Has anyone studied the difference in running a Python script in ArcToolbox versus as a stand-alone script? I had to write a quick-and-dirty script to convert a set of RGB images to single band by extracting band 1. As a stand-alone script reading and writing to my PC it processes 1000 identically-sized images in about 350 seconds. Running the same script from ArcToolbox takes about 1250 seconds.
import arcpy
import csv
from os import path
arcpy.env.workspace = in_folder
image_list = arcpy.ListRasters()
#Create a CSV file for timing output
with open(outfile, 'wb') as c:
cw = csv.writer(c)
cw.writerow(['tile_name', 'finish_time'])
#Start the timer at 0
start_time = time.clock()
for image in image_list:
#Extract band 1 to create a new single-band raster
arcpy.CopyRaster_management(path.join(image, 'Band_1'), path.join(out_folder, image))

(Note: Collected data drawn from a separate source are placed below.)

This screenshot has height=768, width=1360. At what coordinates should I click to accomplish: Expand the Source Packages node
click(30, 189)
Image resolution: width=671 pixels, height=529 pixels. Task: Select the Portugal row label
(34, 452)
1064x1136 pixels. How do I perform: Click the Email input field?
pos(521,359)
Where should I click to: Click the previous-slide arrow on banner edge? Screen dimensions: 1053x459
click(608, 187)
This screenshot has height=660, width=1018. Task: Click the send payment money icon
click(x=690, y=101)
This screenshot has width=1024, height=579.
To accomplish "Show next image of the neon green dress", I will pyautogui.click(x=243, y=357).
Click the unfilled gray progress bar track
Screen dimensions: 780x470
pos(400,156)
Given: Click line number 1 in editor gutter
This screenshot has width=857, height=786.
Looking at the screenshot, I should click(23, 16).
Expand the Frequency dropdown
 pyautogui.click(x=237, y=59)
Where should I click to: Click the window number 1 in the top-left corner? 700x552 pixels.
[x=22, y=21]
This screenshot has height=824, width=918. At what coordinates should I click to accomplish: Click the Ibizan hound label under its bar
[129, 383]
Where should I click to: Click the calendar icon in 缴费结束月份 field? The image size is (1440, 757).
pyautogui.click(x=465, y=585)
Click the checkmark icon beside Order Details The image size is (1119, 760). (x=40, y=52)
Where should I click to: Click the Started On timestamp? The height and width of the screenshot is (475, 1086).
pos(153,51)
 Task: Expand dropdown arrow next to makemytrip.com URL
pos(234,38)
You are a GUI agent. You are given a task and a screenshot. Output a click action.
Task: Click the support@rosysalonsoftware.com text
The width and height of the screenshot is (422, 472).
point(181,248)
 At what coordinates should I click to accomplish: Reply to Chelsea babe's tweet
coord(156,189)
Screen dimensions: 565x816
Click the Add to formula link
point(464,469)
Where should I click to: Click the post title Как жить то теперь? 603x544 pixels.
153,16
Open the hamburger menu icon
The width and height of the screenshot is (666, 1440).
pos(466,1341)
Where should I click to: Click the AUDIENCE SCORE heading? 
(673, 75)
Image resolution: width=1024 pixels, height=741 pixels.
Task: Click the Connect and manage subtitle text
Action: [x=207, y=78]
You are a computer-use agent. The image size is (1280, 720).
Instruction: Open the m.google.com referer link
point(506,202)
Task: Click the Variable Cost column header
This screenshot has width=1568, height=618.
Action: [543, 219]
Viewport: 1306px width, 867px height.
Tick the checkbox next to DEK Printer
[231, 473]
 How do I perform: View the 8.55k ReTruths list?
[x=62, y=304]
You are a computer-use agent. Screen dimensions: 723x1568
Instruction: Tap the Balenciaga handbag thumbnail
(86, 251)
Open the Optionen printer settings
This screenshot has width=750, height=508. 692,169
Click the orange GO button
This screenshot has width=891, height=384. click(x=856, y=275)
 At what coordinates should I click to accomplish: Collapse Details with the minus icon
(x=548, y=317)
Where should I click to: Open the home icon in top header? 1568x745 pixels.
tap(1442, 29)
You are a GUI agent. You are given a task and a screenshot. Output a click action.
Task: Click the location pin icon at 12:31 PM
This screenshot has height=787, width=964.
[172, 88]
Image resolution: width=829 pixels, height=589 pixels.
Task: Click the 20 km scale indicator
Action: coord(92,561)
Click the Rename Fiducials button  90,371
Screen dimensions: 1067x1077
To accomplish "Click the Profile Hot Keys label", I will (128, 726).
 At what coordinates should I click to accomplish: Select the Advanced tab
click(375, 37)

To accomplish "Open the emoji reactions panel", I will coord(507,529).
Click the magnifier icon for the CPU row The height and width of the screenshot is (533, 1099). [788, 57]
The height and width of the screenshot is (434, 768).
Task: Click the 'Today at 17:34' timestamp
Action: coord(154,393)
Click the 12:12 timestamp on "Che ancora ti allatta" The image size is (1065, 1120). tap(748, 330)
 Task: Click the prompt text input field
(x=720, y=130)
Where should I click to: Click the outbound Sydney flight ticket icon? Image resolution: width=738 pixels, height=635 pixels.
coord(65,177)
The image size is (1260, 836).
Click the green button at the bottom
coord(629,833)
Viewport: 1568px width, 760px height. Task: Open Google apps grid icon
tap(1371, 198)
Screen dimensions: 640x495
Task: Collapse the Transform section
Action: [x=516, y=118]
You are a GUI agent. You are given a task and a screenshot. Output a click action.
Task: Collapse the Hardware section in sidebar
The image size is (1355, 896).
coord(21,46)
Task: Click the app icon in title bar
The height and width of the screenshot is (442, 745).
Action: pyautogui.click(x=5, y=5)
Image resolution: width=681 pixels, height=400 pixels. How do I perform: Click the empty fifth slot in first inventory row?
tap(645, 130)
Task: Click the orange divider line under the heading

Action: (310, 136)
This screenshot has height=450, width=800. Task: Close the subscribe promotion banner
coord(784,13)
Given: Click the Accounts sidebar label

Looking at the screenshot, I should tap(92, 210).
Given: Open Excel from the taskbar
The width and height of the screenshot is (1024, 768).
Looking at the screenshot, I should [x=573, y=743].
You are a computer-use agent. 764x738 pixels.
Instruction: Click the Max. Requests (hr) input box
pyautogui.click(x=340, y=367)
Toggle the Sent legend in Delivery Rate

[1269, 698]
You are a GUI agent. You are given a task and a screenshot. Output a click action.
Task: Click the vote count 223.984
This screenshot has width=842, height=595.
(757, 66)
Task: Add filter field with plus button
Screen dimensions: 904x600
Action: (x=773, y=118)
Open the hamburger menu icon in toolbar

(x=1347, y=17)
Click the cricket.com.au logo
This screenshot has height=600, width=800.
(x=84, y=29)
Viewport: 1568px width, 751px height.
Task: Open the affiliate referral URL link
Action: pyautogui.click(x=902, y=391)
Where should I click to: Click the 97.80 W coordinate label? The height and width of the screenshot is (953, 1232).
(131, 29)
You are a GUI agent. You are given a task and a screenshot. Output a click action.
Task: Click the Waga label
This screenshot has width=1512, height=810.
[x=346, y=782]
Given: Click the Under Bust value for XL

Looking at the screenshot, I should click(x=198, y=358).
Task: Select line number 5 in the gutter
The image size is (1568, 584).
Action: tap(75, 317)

cw.writerow([image, time.clock()])
I added some code to track when each tile finishes processing, and export the results as a CSV. Converting the finish time to processing time occurs in Excel. Graphing the results, the processing time is roughly the same for each tile as a script, but processing time increases linearly when run as an ArcGIS Tool.
If the data reads and writes are to a network device, the increase appears to be exponential.
I'm not looking for alternate ways to accomplish this particular task. I want to understand why the performance of this script degrades over time when run as an ArcGIS tool, but not as a stand-alone script. I have noticed this behavior with other scripts as well.